OPINION: Civility is Dead, Hallelujah!

Noah Meyer, Opinions Editor

Graphic by Sam Chaney

From the beginning of the 2016 election up to this current moment, there has been a loss of civility in political discourse. Gone are the days of reasoned debate, bipartisanship and commitment to country over party. The politicians say mean things and the untamed hordes come out and yell at each other in the streets. What happened to kindness? Where have our values gone? Our precious norms! A chorus of pocket protectors sing out, “Have you no decency, sir!”

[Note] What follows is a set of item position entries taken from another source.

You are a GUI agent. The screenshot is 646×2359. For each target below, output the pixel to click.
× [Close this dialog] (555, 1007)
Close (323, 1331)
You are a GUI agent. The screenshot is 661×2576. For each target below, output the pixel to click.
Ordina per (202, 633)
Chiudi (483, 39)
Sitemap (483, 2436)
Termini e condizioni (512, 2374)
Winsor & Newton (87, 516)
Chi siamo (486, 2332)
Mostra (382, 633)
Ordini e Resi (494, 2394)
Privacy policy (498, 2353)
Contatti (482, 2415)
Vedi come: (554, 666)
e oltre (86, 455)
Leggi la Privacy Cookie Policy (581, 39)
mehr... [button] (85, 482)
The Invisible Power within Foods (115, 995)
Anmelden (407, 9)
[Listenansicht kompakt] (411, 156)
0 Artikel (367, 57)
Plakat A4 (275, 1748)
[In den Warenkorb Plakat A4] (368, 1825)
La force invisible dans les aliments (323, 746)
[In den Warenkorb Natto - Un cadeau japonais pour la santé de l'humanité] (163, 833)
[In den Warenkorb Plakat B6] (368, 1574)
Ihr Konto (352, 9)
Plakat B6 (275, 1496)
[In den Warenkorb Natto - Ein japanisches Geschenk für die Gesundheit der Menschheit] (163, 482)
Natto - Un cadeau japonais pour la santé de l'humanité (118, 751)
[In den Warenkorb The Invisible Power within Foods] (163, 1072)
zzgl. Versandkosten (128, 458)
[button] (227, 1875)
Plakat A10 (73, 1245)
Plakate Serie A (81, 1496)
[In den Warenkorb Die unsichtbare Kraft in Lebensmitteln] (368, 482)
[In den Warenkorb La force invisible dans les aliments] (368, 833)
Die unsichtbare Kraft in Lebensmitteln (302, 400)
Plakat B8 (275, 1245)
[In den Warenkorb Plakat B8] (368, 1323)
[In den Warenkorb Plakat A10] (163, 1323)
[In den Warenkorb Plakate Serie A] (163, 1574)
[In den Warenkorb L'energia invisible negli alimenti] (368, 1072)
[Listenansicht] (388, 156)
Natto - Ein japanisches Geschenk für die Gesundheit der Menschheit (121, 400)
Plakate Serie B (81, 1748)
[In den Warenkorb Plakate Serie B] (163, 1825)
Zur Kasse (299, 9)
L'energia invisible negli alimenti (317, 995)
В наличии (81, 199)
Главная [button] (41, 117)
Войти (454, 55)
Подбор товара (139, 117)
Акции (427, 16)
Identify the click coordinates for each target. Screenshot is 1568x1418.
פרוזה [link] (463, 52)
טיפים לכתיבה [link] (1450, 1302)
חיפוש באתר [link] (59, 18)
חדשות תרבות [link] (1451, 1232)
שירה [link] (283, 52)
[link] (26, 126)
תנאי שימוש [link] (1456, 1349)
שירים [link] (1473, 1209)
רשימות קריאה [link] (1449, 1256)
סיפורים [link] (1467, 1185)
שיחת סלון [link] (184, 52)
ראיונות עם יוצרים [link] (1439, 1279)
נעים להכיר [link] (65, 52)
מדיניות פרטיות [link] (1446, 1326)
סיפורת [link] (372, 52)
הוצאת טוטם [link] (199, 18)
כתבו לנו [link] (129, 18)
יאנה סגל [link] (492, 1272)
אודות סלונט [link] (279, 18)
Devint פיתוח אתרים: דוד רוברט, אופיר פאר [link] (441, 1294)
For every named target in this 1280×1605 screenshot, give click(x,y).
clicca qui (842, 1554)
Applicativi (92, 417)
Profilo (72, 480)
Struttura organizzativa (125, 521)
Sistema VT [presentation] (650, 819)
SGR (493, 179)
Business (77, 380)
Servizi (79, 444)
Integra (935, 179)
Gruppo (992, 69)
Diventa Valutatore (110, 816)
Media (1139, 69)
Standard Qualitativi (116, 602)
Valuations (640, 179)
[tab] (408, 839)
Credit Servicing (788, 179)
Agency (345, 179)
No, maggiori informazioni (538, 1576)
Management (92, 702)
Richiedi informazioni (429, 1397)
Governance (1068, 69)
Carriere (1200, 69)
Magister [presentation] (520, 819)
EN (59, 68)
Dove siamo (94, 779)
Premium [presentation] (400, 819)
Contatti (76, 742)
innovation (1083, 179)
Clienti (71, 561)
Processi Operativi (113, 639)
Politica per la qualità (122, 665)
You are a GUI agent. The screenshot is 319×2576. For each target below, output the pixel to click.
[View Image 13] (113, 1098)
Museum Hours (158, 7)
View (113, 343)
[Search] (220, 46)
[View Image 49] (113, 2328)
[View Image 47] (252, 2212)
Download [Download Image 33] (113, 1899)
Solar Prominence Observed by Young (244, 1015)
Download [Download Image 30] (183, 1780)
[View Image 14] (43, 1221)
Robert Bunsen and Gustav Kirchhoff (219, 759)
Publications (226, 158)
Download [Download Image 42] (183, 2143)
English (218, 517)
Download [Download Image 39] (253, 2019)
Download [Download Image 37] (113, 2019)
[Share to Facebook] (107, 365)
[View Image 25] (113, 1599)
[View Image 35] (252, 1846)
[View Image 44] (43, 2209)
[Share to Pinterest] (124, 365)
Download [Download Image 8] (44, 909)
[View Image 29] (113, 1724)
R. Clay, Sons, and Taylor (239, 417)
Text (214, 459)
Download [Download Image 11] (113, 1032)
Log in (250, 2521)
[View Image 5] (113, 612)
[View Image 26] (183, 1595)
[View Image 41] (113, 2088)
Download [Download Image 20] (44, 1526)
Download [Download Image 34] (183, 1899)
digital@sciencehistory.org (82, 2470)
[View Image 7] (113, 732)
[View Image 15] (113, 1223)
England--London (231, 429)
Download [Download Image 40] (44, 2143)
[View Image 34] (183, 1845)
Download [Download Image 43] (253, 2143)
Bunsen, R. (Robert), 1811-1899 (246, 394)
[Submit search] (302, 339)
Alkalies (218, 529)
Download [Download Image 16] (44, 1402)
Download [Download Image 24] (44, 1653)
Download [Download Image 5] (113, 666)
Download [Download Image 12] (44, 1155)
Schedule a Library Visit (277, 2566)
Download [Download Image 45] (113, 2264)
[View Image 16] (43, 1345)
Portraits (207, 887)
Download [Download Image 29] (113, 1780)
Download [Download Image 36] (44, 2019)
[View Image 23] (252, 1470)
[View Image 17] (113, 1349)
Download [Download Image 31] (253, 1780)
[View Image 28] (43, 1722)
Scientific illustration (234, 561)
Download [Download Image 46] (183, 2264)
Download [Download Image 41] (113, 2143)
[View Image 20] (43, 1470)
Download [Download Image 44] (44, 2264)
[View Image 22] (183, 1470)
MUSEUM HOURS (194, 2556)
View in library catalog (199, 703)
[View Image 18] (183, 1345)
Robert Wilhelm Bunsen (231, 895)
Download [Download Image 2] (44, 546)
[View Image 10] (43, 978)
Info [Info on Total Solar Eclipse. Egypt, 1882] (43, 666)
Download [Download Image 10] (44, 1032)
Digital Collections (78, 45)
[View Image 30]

America has finally rid itself of the curse of civility that has infested its brain since the nation was founded by backward aristocrats in the 18th century. Yes, politicians said mean things before now (former presidents Nixon and LBJ are notably obscene), but this era is different. Our president, Donald Trump, a reality TV character and admitted rapist, watches cable news for eight hours a day and probably lacks object permanence. This man sits in the highest political office in America. Suddenly, the prestige of the office has been demystified. All those norms, our nation’s values, and civility itself have been revealed as an absolute crock. Over 300 million people just realized you can have a lizard brain and become president as long as you have a lot of money and are on television enough. So much for the city on a hill.

The death of this illusion has wide-reaching implications, but first, there is this matter of civility. Civility is the most important value to people who don’t have the risk of losing everything when they visit a hospital. It’s the nice facade on the front of the slaughterhouse, the sheen on the sword, the thin line between folks on a dancefloor and St. Vitus’s Dance. You may look up a definition, but it’s pointless. Civility has no meaning other than obscuring the violence inherent in politics. The greatest accomplishments of civility are terms such as humanitarian intervention, enhanced interrogation, and stop-and-frisk—all nice ways to say war, torture and racially-targeted policing. The value of civility is its usefulness to the ruling class to mask their intentions. It’s the code that allows them to punch down without those below punching up.

Civility is weaponized by both the Democrats and Republicans. Throughout the 2016 election, Hillary Clinton continually harped on Trump’s status as a mean guy, someone who didn’t respect norms, and someone outside the political establishment—a strategy that panned out quite poorly. It was quite obvious to everyone outside of The New York Times and Washington D.C. that the Clinton’s are loathsome figures, synonymous with the elitist ruling class. Hillary Clinton appealed to America’s respect of norms and civility, and the answer was a resounding no. She may have won the popular vote, but feel free to try and find a significant population of people who felt proud voting for her that aren’t employed by a newspaper or the Democratic party. The Clinton campaign was based on civility and it was a failure. None of them saw the writing on the wall at the time. Clinton has now said that “you can’t be civil with a party that wants to destroy what you stand for.” What a great message that would have been back in 2016.

Now in the Trump era, Republicans have become the lovers of civility. The number one rallying cry for those standing behind Kavanaugh was that the opposition was acting uncivil towards him. Their arguments boiled down to a central belief to those that love civility: Brett Kavanaugh had to fulfill his “destiny.” Kavanaugh was essentially designed to be a Supreme Court judge by elite private education institutions such as Georgetown Prep (which Supreme Court Justice Gorsuch also attended) and Yale. His life is entirely divorced from anything resembling the average reality of anyone in America, as is the truth with most of those that make up all of the highest political offices. Thus, Christine Blasey Ford’s accusations of sexual assault were an affront to the sense of entitlement people like Kavanaugh feel towards positions of power. The Democrat’s opposition to Kavanaugh’s nomination (which was pathetically weak) was accused of being uncivil because they brought up Dr. Ford’s accusations. This is what civility is used for. How dare a woman accuse someone entitled to be a justice? Civility demands someone as pampered as Kavanaugh be crowned to whatever position he wants, no matter what violence has happened behind the scenes. The American aristocracy doesn’t have to follow the same rules as the rabble.

The mask of civility has slipped off, and now there is nothing hiding the ugly reality of politics. For centuries, civility has been the guise hiding the relentless assault on working people from those insulated from reality. There is nothing left to hide behind now. The ruling class has already felt the effects. Protesters occupy their offices, harass them out of restaurants, and shut down the freeways. The most important thing is that they no longer feel safe—a privilege the elite have always had over the rest of us. Ruining a dinner is hardly justice for the number of lives ruined by the ruling class, but if it makes them feel like the walls are closing in on them, then it’s worth it. Flood their phone lines, ruin their dinners, occupy their offices, stand on the steps of their institutions and outside their palaces. Hound and harry them at every turn. Civility is dead, but politics is more alive than ever.